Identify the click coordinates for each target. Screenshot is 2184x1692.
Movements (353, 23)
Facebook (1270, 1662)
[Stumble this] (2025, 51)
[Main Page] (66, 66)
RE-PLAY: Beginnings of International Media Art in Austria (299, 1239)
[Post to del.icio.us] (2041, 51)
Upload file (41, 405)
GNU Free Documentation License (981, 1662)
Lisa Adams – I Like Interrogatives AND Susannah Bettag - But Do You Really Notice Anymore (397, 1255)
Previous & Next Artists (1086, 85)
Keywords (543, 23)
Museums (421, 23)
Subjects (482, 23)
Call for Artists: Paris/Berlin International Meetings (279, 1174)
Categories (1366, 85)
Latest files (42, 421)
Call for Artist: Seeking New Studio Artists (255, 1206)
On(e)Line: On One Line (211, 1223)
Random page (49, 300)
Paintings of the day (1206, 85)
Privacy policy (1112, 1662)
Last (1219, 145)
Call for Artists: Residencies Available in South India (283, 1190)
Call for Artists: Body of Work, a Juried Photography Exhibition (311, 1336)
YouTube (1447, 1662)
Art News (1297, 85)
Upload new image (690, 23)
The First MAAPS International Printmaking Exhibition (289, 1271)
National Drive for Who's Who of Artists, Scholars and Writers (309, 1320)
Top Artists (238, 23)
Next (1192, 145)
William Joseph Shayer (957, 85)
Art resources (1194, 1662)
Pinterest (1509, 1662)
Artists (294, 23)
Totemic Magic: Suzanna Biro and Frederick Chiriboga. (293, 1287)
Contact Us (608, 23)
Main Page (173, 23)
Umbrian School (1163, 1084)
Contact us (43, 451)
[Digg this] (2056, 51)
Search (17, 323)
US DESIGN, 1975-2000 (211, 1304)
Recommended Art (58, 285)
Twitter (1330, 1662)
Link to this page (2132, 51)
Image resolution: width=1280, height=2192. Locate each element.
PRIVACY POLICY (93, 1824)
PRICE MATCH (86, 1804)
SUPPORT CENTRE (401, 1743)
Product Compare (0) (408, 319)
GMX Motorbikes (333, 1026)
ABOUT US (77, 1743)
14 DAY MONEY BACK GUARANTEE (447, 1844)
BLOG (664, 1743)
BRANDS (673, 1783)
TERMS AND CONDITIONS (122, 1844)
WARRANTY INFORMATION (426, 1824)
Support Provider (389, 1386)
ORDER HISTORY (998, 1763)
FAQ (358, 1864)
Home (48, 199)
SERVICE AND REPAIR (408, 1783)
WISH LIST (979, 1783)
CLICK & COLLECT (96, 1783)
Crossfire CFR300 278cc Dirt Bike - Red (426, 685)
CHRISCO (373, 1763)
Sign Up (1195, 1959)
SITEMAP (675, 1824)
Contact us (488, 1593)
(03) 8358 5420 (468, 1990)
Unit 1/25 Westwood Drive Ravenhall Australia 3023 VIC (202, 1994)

· · · · · · ·

Problem to solve: Count every line of the records that includes "Call", and give that number with no other words.

Response: 4